Stored data entries
◆ ◆ ◆ ◆ ◆ ◆ ◆

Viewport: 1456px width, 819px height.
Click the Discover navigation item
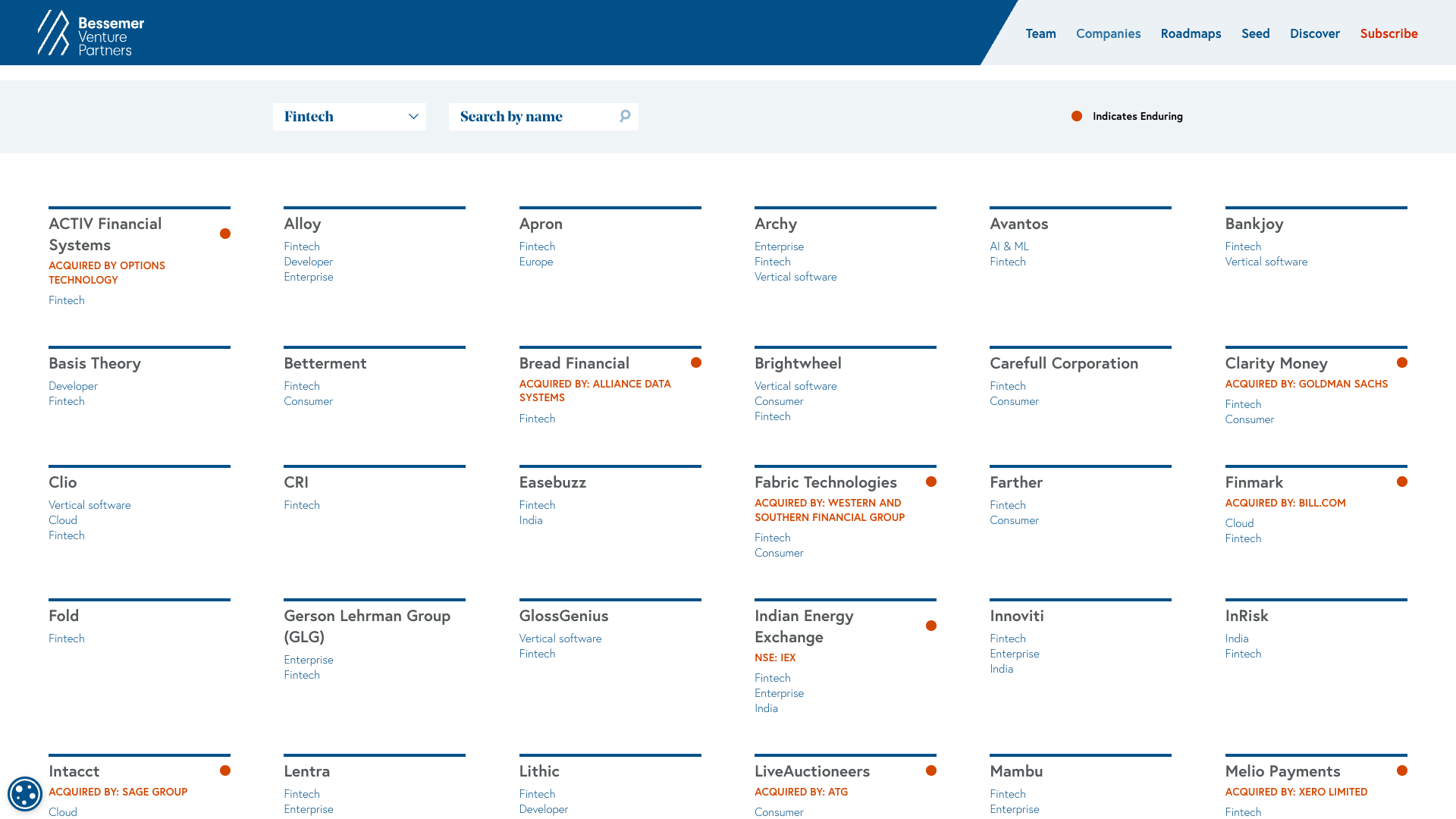pyautogui.click(x=1314, y=33)
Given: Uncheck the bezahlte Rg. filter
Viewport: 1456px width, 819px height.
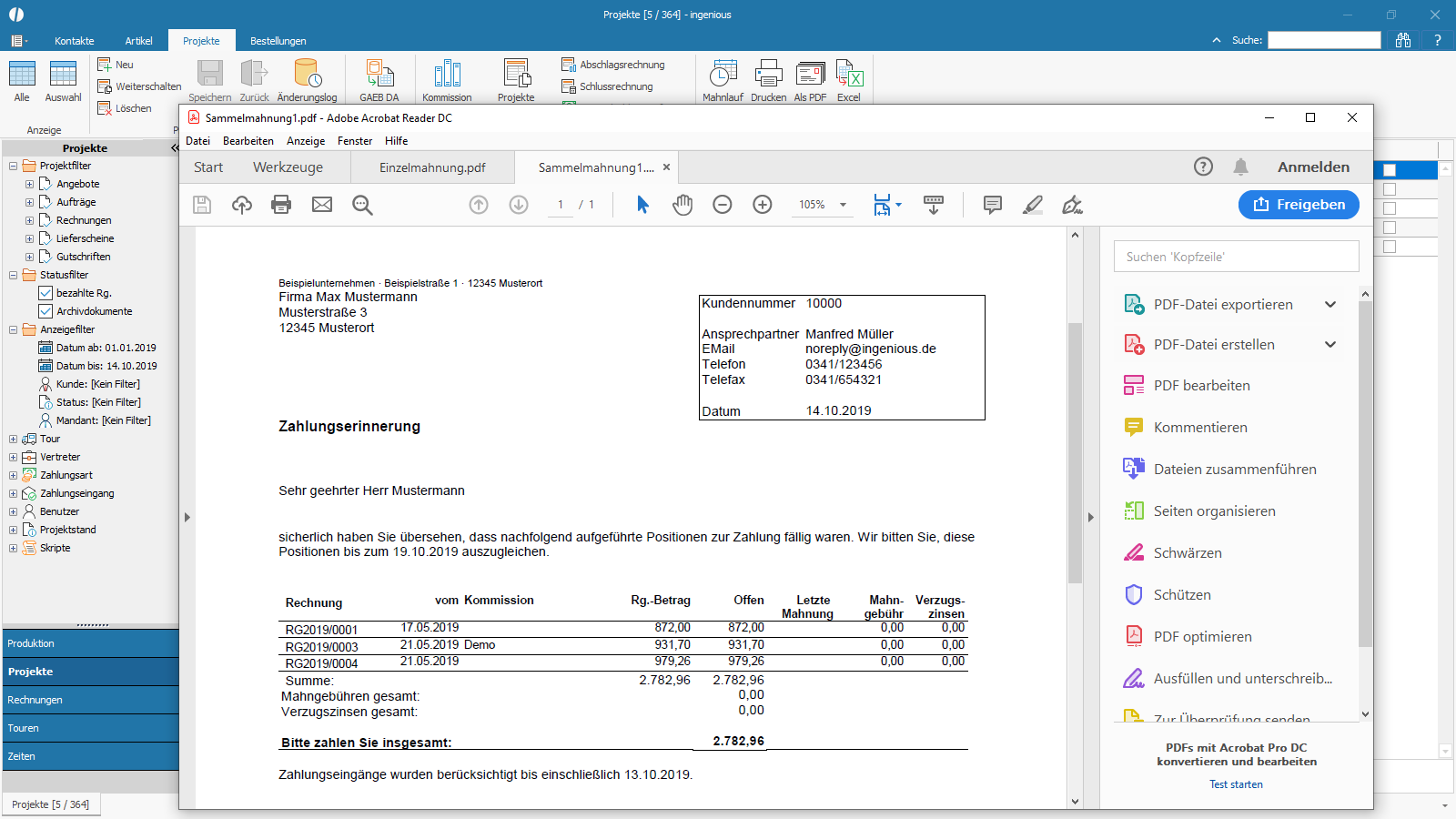Looking at the screenshot, I should click(x=45, y=292).
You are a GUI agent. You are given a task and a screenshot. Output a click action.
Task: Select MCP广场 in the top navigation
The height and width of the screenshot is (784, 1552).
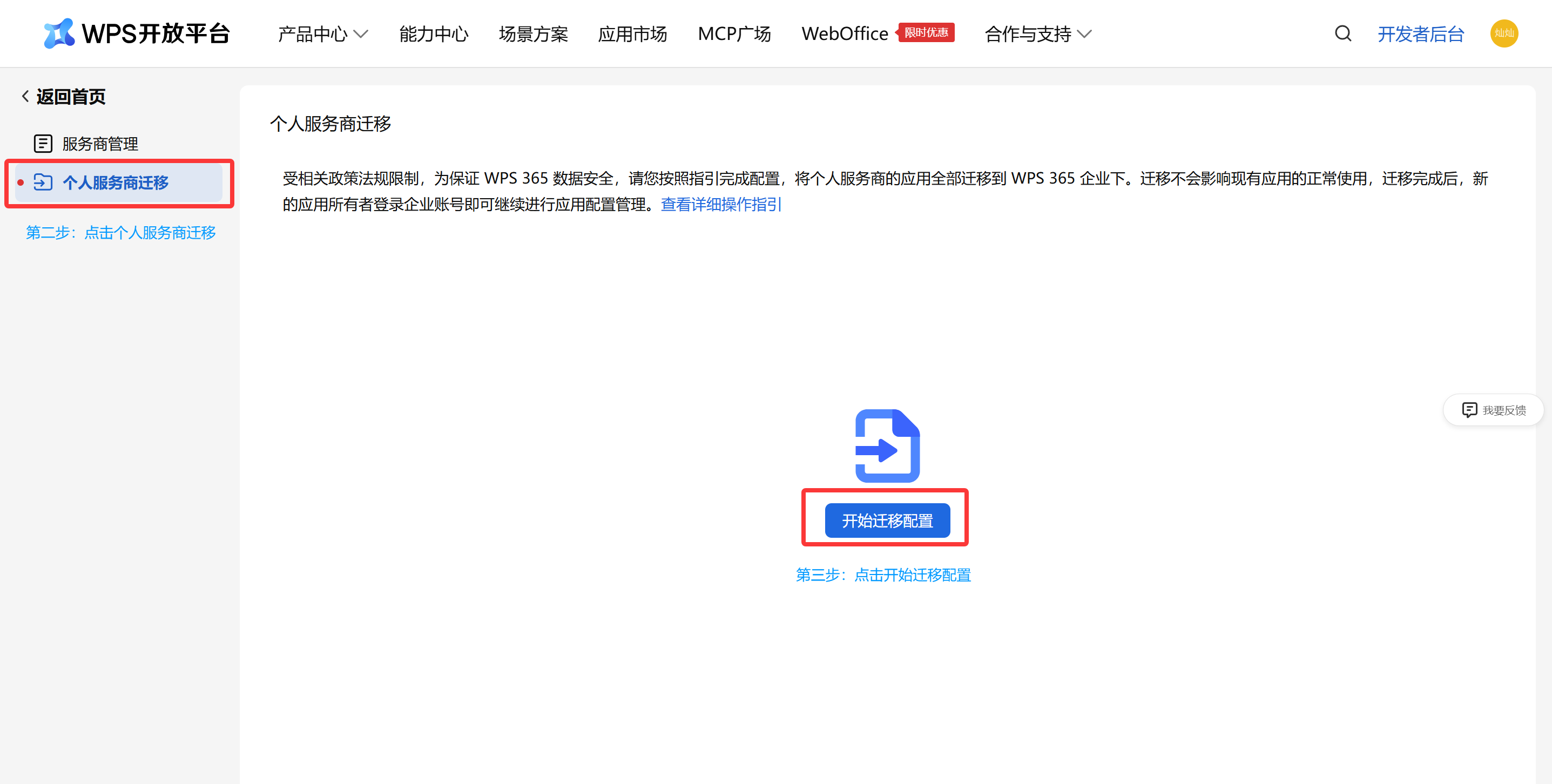(x=734, y=33)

◆ ◆ ◆ ◆ ◆ ◆ ◆

Every entry should be returned exactly as written, minus the pictures.

Viewport: 1456px width, 819px height.
Click the Discover navigation item
pyautogui.click(x=1314, y=33)
Given: Uncheck the bezahlte Rg. filter
Viewport: 1456px width, 819px height.
Looking at the screenshot, I should click(x=45, y=292).
You are a GUI agent. You are given a task and a screenshot. Output a click action.
Task: Select MCP广场 in the top navigation
The height and width of the screenshot is (784, 1552).
(x=734, y=33)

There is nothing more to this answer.